The seizures occur because of the withdrawal. He doesn't have them otherwise. It's just been the past 3 years or so that when he tries to stop seizures have been one of the symptoms.

I do and have called 911 each time it's happened. Of course, he doesn't want to go with them and I have been lucky enough to finally get him to agree to go to the hospital and i or a friend have taken him.

Thie last time was about a month ago and after 2 seizures, the 2nd time 911 came and checked his vitals but said they could not make him go with them.

I called the on call dr. for my AH's regular dr. and she said that the situation was not really negotiable and that she would call and make them take him to the hospital as it's very dangerous.
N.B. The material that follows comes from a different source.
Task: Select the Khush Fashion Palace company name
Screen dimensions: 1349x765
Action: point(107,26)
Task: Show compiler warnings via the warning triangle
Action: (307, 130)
I finally told my AH this and he agreed to go to emergency room.

We were ther for maybe an hour and a half and the dr. told him he should probably stay the night as he may have more seizures. Of course, my AH said he felt fine and we were going to leave and he had another major seizure and the dr. said he would not let him leave. He was in for 5 days and basically detoxed. He just started back to drinking in the past couple weeks.

Ok - enuff of my blabbering - just wanted to give the whole sordid tale so in case anyone else responds they have the whole story.